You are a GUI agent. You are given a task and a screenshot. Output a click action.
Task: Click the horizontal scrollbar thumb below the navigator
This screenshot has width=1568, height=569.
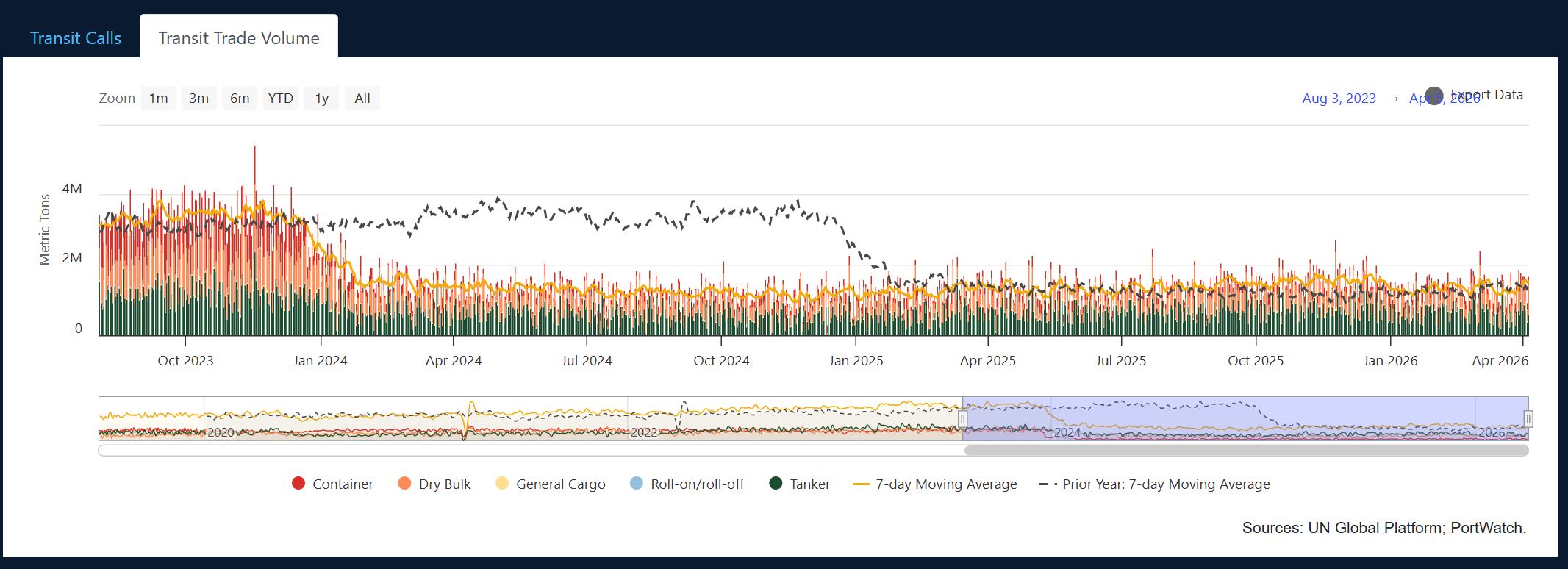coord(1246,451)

--

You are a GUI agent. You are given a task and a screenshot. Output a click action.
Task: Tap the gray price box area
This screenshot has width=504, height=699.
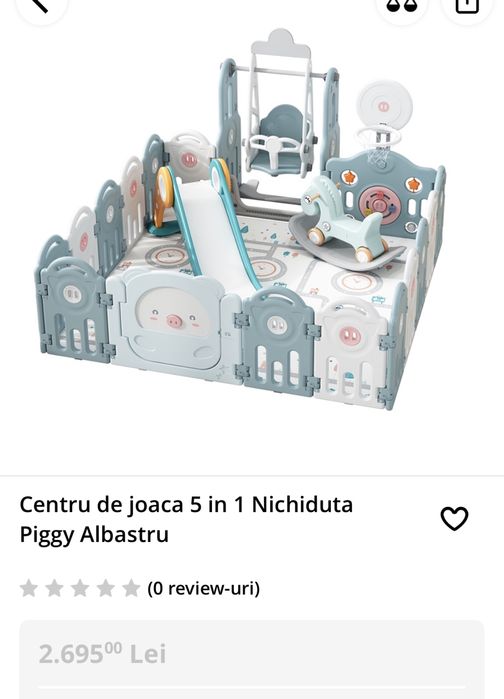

--

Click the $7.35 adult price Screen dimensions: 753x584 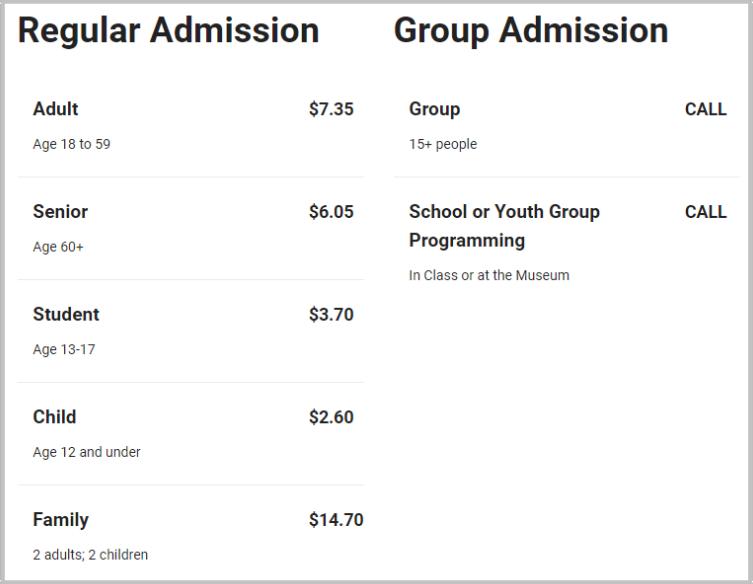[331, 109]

• _What you should do_: Look above for the line that contains "Task: Tap the gray price box area". Starting there, transcribe every line exactly until you have copied the line that contains "This screenshot has width=504, height=699.".

• _Result of this exercise_:
Task: Tap the gray price box area
This screenshot has width=504, height=699.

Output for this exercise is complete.